E     | S     | H     | P(E,S,H)
---------------------------------
True  | True  | True  | 0.125
True  | True  | False | 0.0
True  | False | True  | 0.5625
True  | False | False | 0.125
False | True  | True  | 0.0
False | True  | False | 0.0625
False | False | True  | 0.0625
False | False | False | 0.0625

Also note that this is in spite of the distributions sharing the same family marginals.


In [25]:
print(P(H))
print(Pb(H))


H     | P(H)
-------------
True  | 0.75
False | 0.25
H     | P(H)
-------------
True  | 0.75
False | 0.25

In [26]:
print(P(S|H))
print(Pb(S|H))


H     || S     | P(S|H)
------------------------
True  || True  | 0.166666666667
True  || False | 0.833333333333
False || True  | 0.25
False || False | 0.75
H     || S     | P(S|H)
------------------------
True  || True  | 0.166666666667
True  || False | 0.833333333333
False || True  | 0.25
False || False | 0.75

In [27]:
print(P(E|H))
print(Pb(E|H))


H     || E     | P(E|H)
------------------------
True  || True  | 0.916666666667
True  || False | 0.0833333333333
False || True  | 0.5
False || False | 0.5
H     || E     | P(E|H)
------------------------
True  || True  | 0.916666666667
True  || False | 0.0833333333333
False || True  | 0.5
False || False | 0.5

In fact, we can see conditional independences in the Bayesian network.
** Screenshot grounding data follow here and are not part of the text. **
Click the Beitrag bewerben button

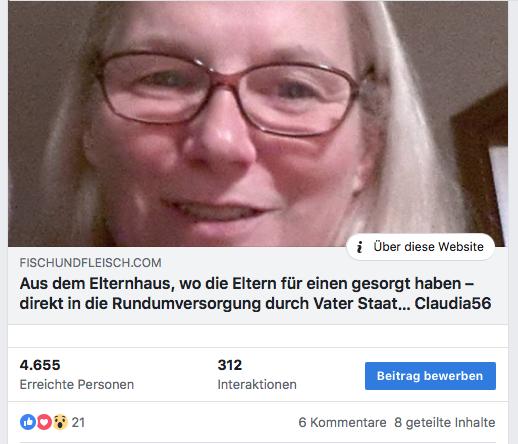point(430,376)

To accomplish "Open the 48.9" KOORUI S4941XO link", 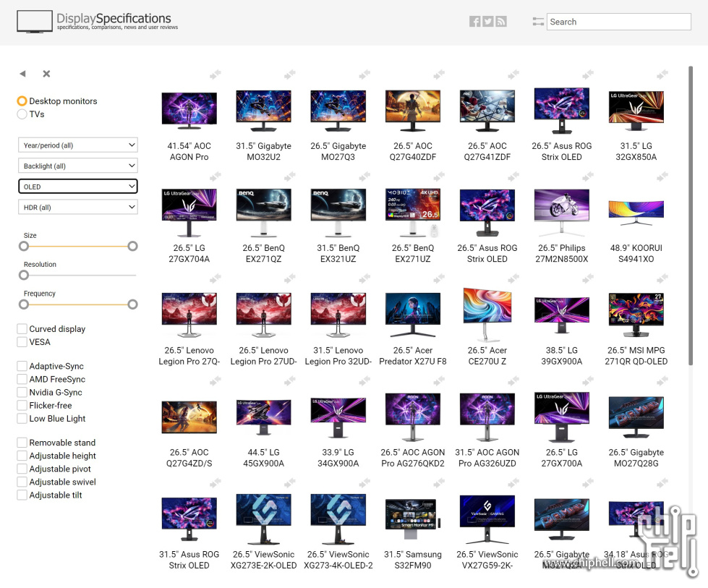I will click(x=636, y=253).
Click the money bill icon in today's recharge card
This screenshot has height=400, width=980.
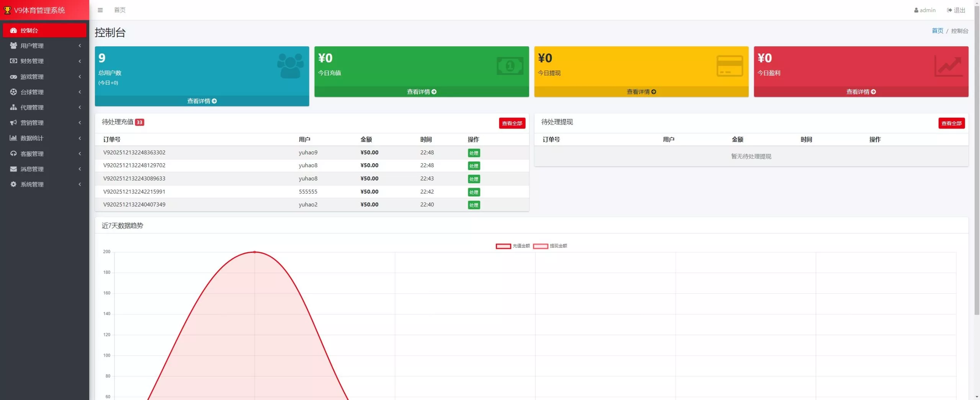[x=510, y=66]
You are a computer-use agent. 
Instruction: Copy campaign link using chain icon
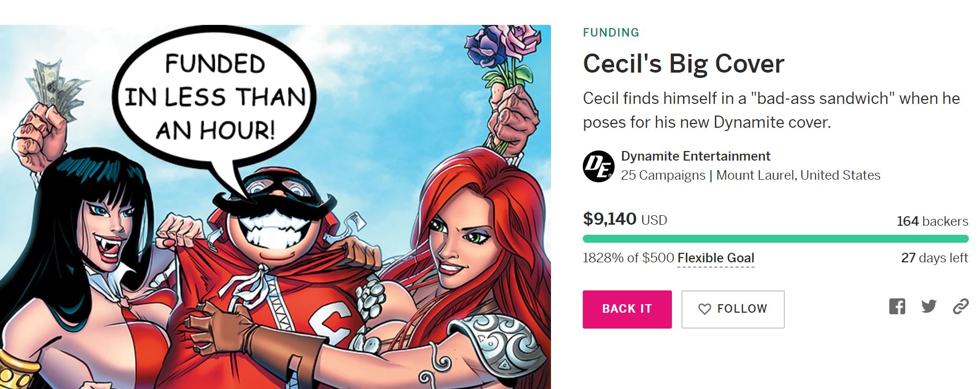click(x=960, y=306)
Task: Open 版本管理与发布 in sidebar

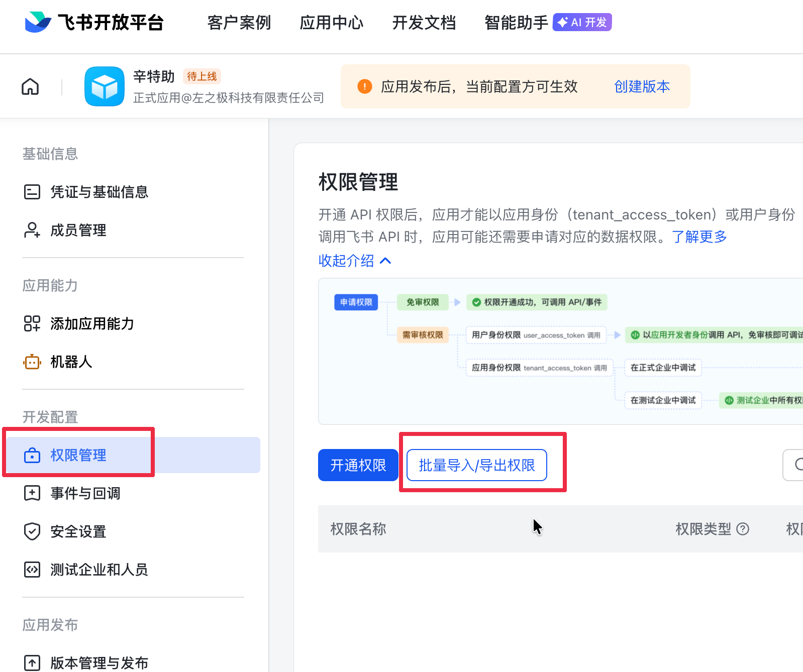Action: [99, 662]
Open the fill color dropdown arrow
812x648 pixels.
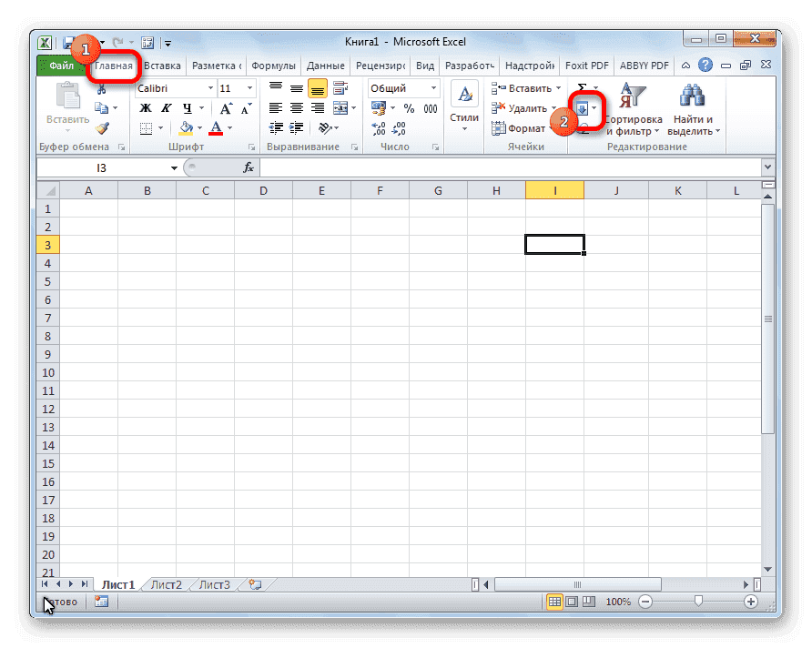click(198, 127)
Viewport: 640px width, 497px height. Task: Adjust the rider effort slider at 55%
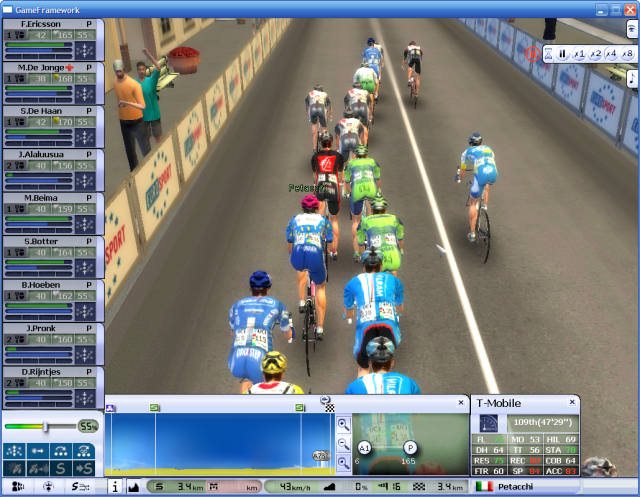45,426
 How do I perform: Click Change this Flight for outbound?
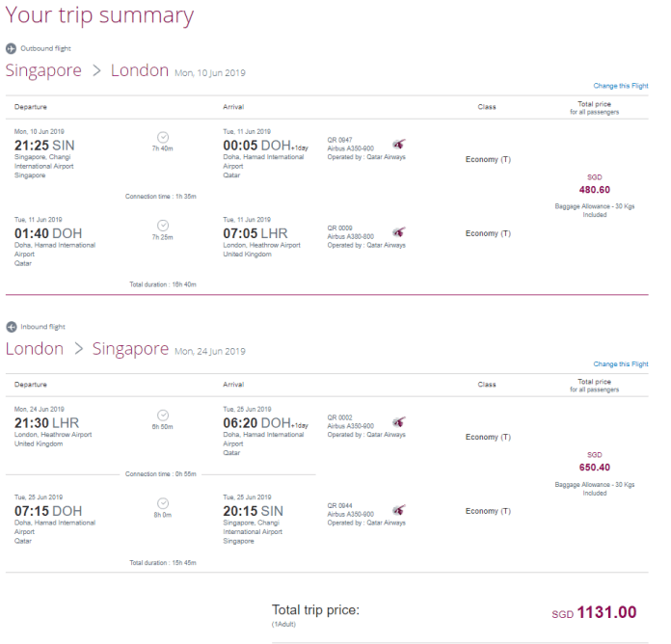click(621, 86)
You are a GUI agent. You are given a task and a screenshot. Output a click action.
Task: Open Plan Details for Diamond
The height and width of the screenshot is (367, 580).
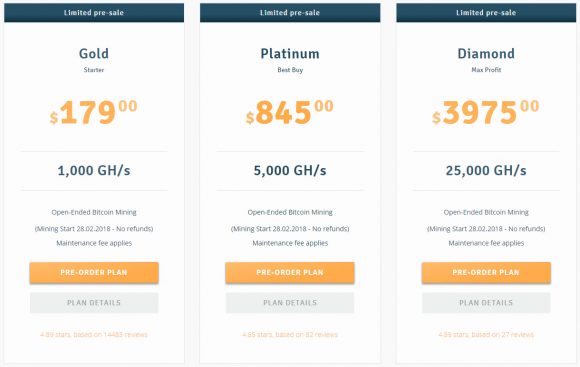click(486, 303)
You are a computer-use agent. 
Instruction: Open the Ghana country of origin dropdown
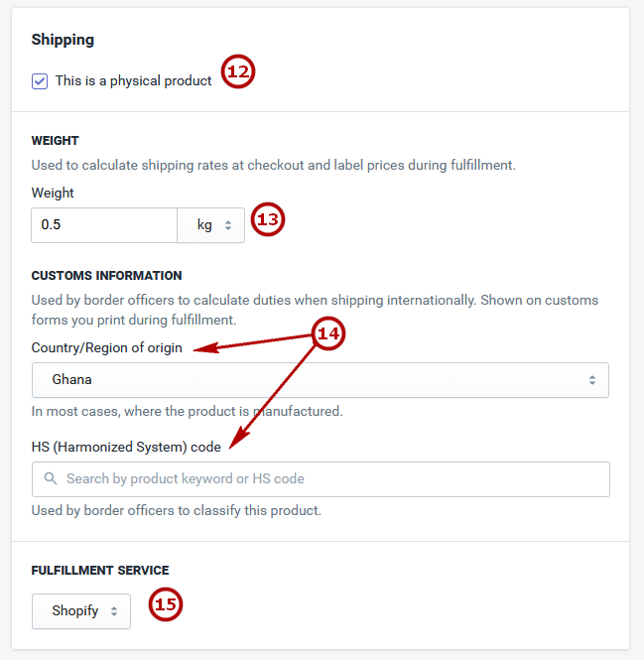[x=321, y=380]
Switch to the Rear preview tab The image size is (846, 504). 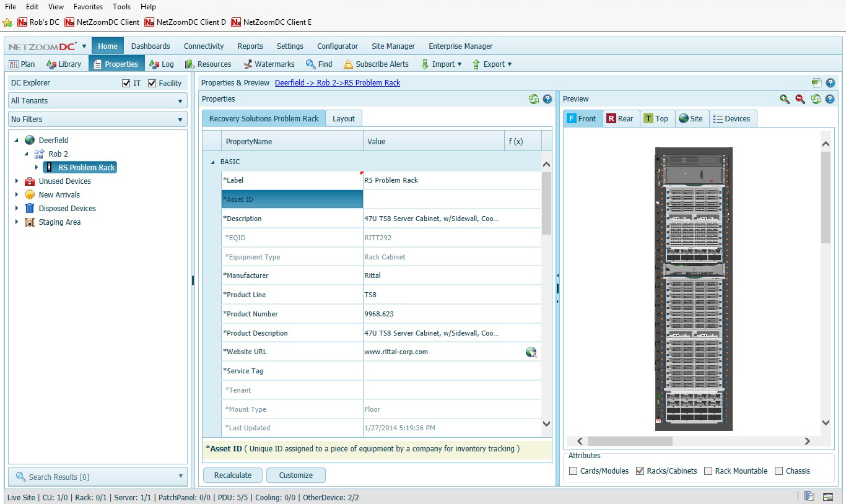click(620, 118)
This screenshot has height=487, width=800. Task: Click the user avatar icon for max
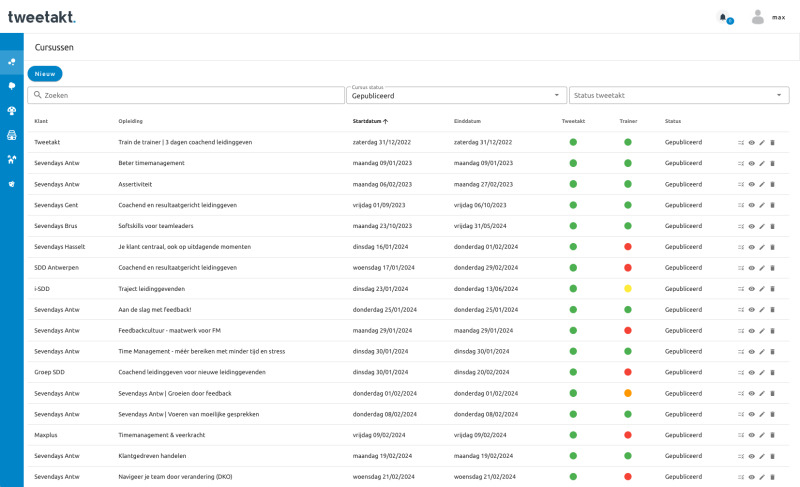coord(758,17)
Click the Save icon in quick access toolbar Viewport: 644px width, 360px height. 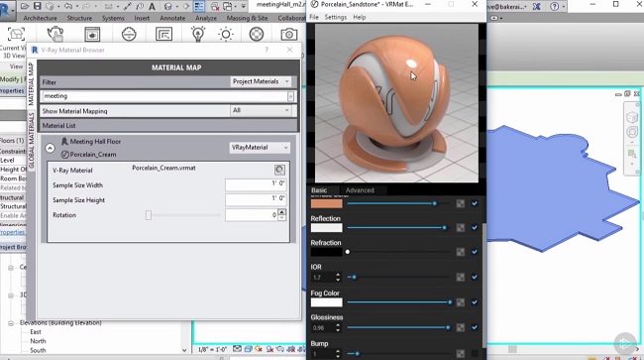click(37, 6)
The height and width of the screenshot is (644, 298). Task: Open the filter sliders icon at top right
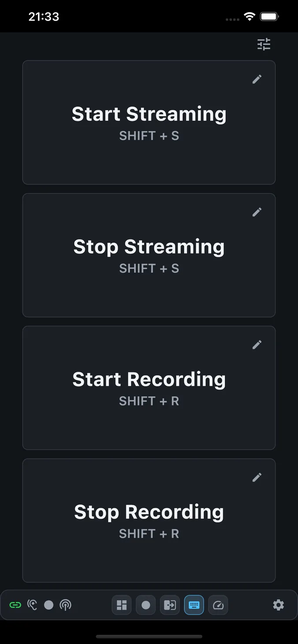click(264, 44)
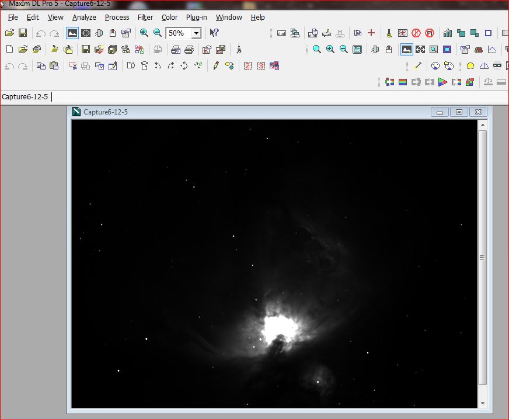509x420 pixels.
Task: Toggle the crosshair target window button
Action: pos(86,33)
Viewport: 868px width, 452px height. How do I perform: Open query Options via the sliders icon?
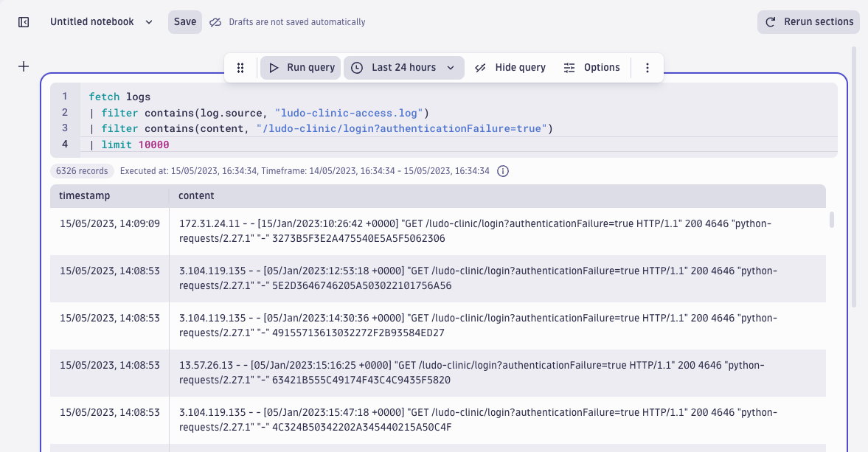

Using d-separation (and the Markovian assumption on families) we expect $E$ to be independent of $S$ given $H$. In other words, $P(E\mid s,H)=P(E\mid \bar{s},H)$. In the conditional table below we see that the probabilities for $E$ do not change with respect to $S$ because $H$ is given.


In [28]:
print(Pb(E|S,H))


S     | H     || E     | P(E|S,H)
----------------------------------
True  | True  || True  | 0.916666666667
True  | True  || False | 0.0833333333333
True  | False || True  | 0.5
True  | False || False | 0.5
False | True  || True  | 0.916666666667
False | True  || False | 0.0833333333333
False | False || True  | 0.5
False | False || False | 0.5

In [29]:
print(Pb(E|h,s))
print(Pb(E|h,s_))


E     | P(E|H=True, S=True)
----------------------------
True  | 0.916666666667
False | 0.0833333333333
E     | P(E|S=False, H=True)
-----------------------------
True  | 0.916666666667
False | 0.0833333333333

In [30]:
print(Pb(E|h_,s))
print(Pb(E|h_,s_))


E     | P(E|S=True, H=False)
-----------------------------
True  | 0.5
False | 0.5
E     | P(E|S=False, H=False)
------------------------------
True  | 0.5
False | 0.5

However, we expect, due to lack of d-separation (open value through $H$), that $E$ is dependent on $S$. We see that this is the case in the conditional table below.


In [31]:
print(Pb(E|S))


S     || E     | P(E|S)
------------------------
True  || True  | 0.777777777778
True  || False | 0.222222222222
False || True  | 0.820512820513
False || False | 0.179487179487

Also note the lack of these conditional independences in the original marginal Table.


In [32]:
print(P(E|S,H))


S     | H     || E     | P(E|S,H)
----------------------------------
True  | True  || True  | 1.0
True  | True  || False | 0.0
True  | False || True  | 0.0
True  | False || False | 1.0
False | True  || True  | 0.9
False | True  || False | 0.1
False | False || True  | 0.666666666667
False | False || False | 0.333333333333

Again, the Bayesian network imposes conditional independence constraints on the distribution. Specifically this conditional independence arises from the lack of an edge between $S$ and $E$. If we were to represent the original distribution as a Bayesian network the resulting structure would be a complete graph (all nodes connected to all other nodes).